Promotional single by Cameron Whitcomb

from the album The Hard Way
- Released: January 31, 2025
- Genre: Folk-pop; alternative country;
- Length: 2:52
- Label: Atlantic
- Songwriters: Cameron Whitcomb; Cal Shapiro; Jack Riley;
- Producer: Jack Riley

= Hundred Mile High =

2025 promotional single by Canadian singer-songwriter Cameron Whitcomb

"Hundred Mile High" is a song recorded by Canadian singer-songwriter Cameron Whitcomb. He wrote the track with Cal Shapiro and Jack Riley, the latter of whom produced it.

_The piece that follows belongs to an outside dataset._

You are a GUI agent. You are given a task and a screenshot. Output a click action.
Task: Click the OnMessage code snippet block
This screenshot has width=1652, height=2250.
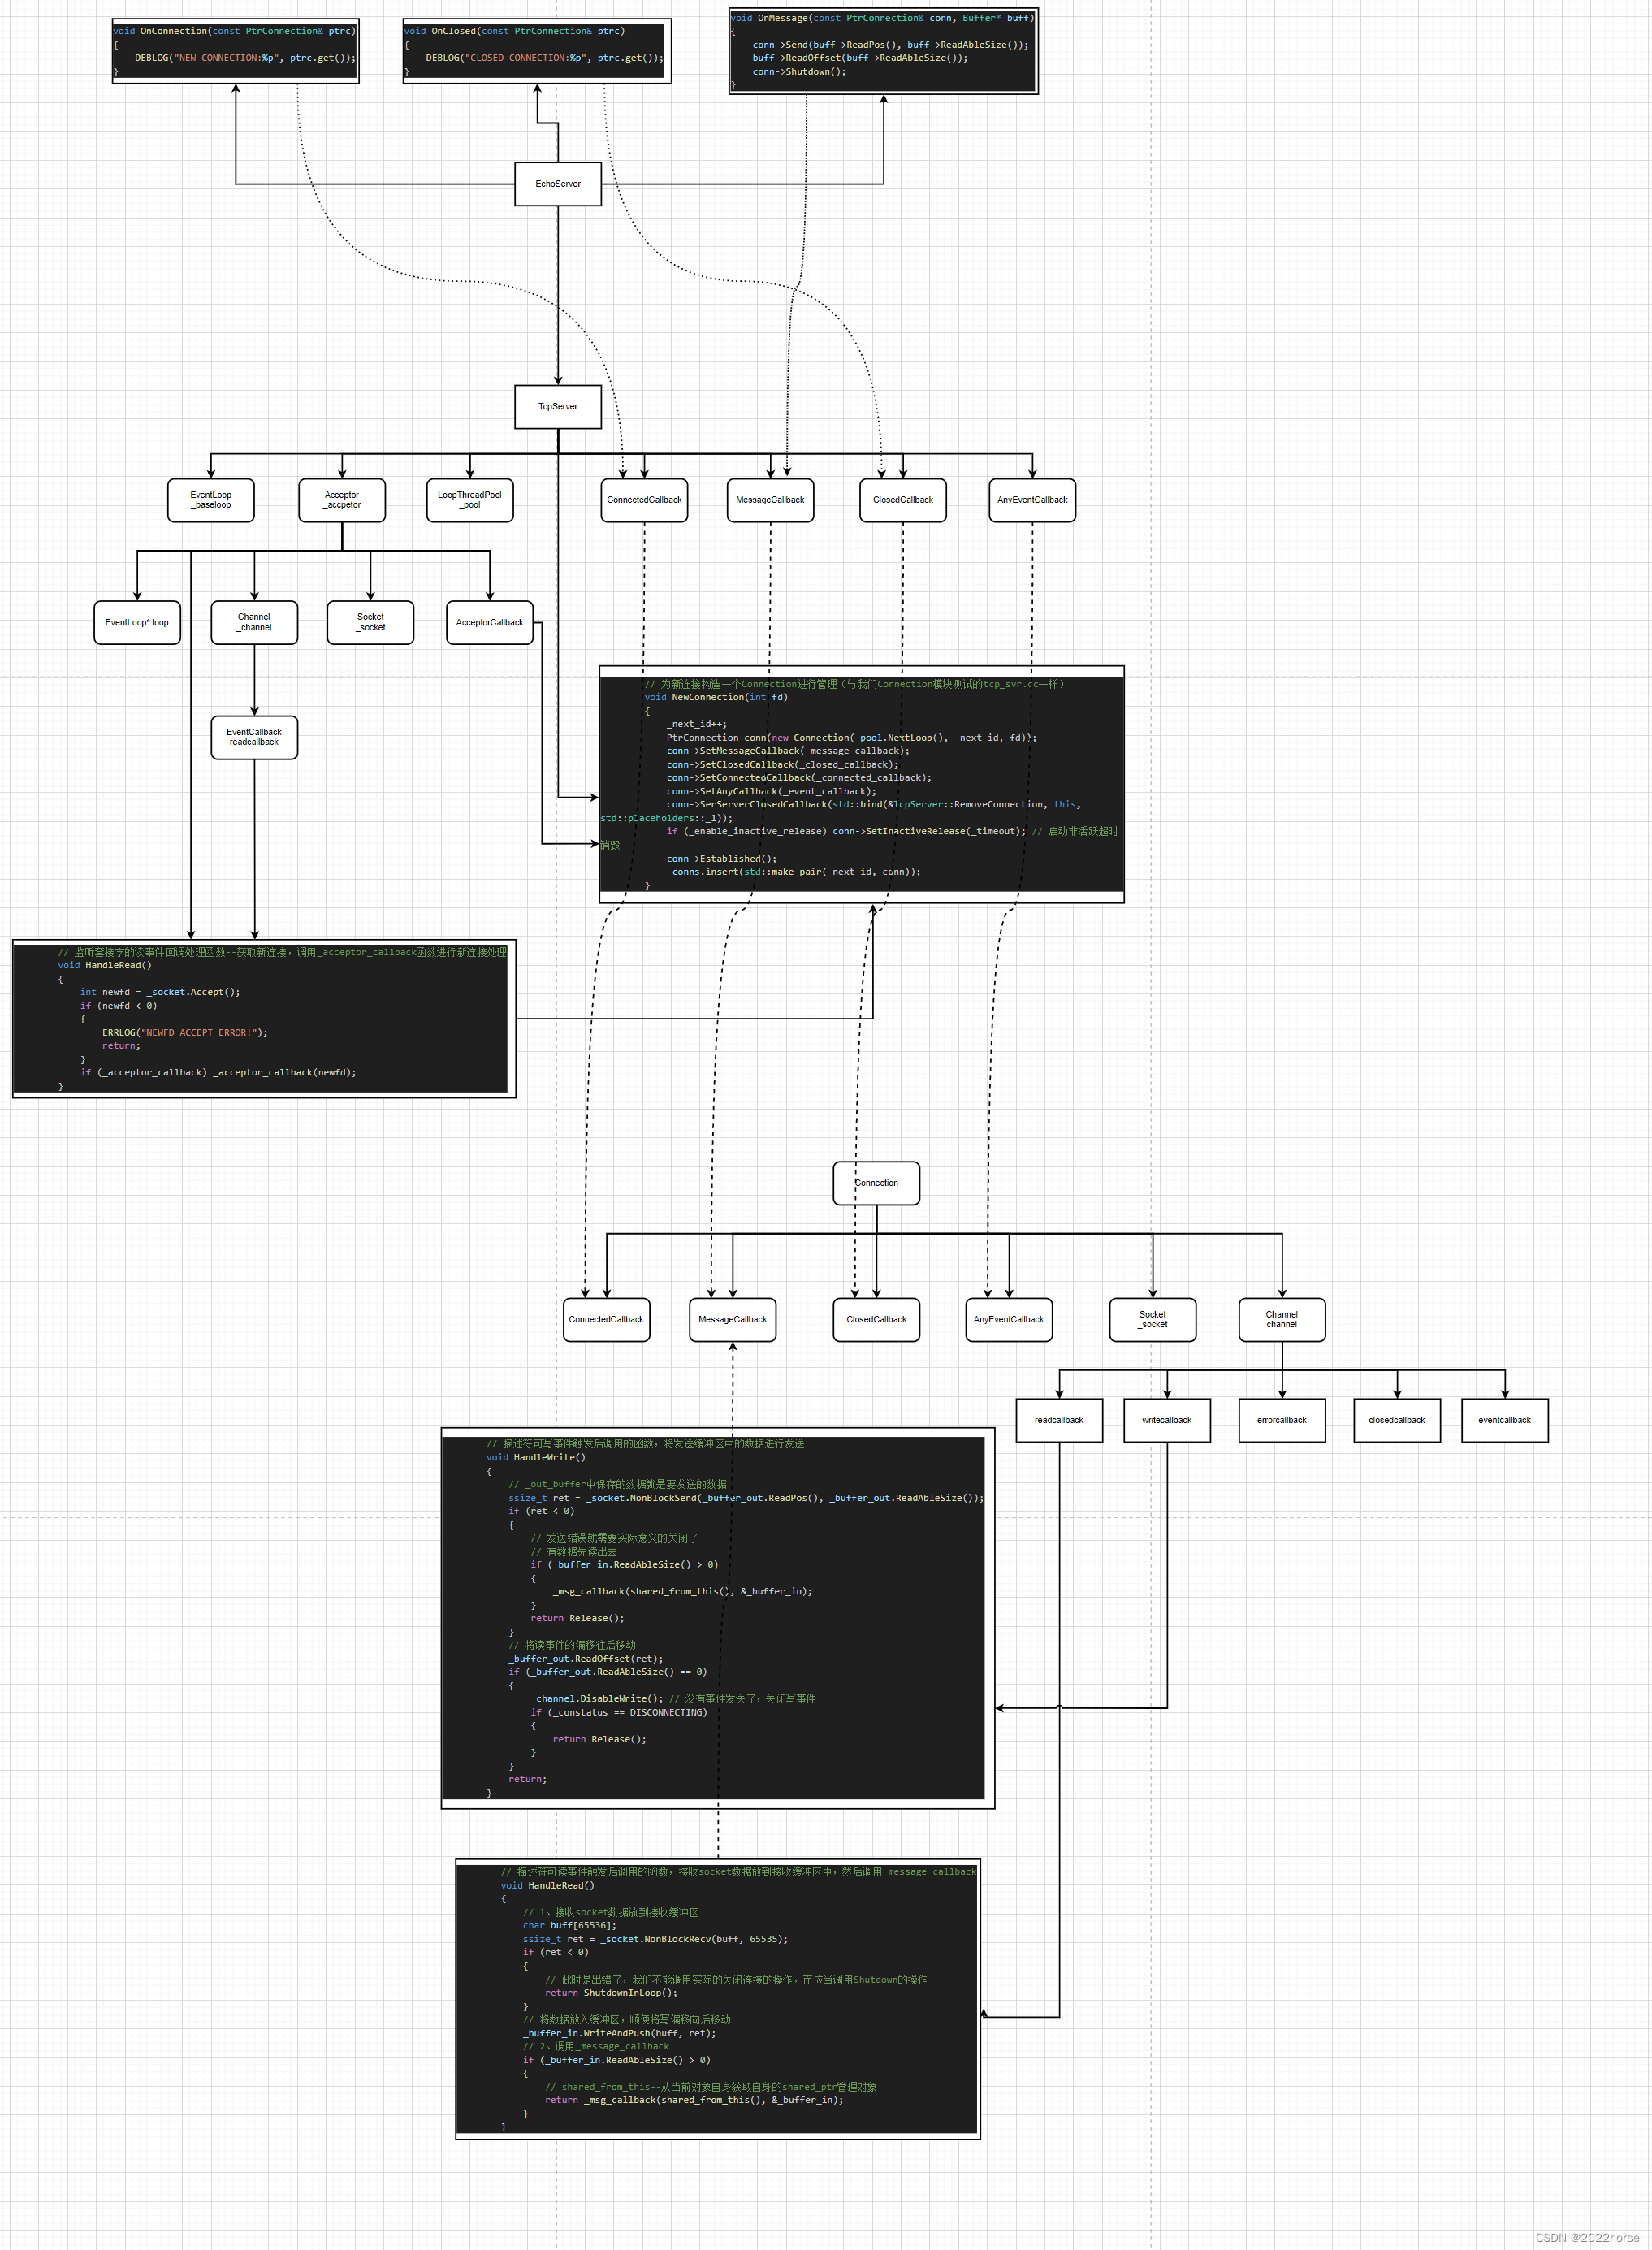click(x=883, y=50)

The song was included on Whitcomb's debut album, The Hard Way.

==Background==
In a press release, Whitcomb stated that the song is "a story from my youth, inspired by moments that stuck with me". The song serves as the title for Whitcomb's upcoming "Hundred Mile High Tour" in the United States in March and April 2025.

==Critical reception==
Alli Patton of Holler called the song an "all-out anthem," noting "hearty rhythms, exuberant chords and distant harmonies". She added that the track's "uplifting, carefree sound" is something that "doesn't quite mirror the turbulence stirring between the words". Clare Gehlich of Melodic Magazine favourably reviewed the track, opining that Whitcomb's "wildly colourful yet deeply lived-in storytelling takes hold" in "Hundred Mile High.

==Track listing==
Digital download – single
1. "Hundred Mile High" – 2:52
2. "Medusa" – 2:37
3. "Quitter" – 2:41

==Charts==

Chart performance for "Hundred Mile High"
| Chart (2025) | Peak position |
|---|---|
| Canada (Canadian Hot 100) | 88 |
| New Zealand Hot Singles (RMNZ) | 10 |
| US Hot Rock & Alternative Songs (Billboard) | 33 |

==Certifications==

Certifications for "Hundred Mile High"
| Region | Certification | Certified units/sales |
| Canada (Music Canada) | Gold | 40,000^{‡} |
^{‡} Sales+streaming figures based on certification alone.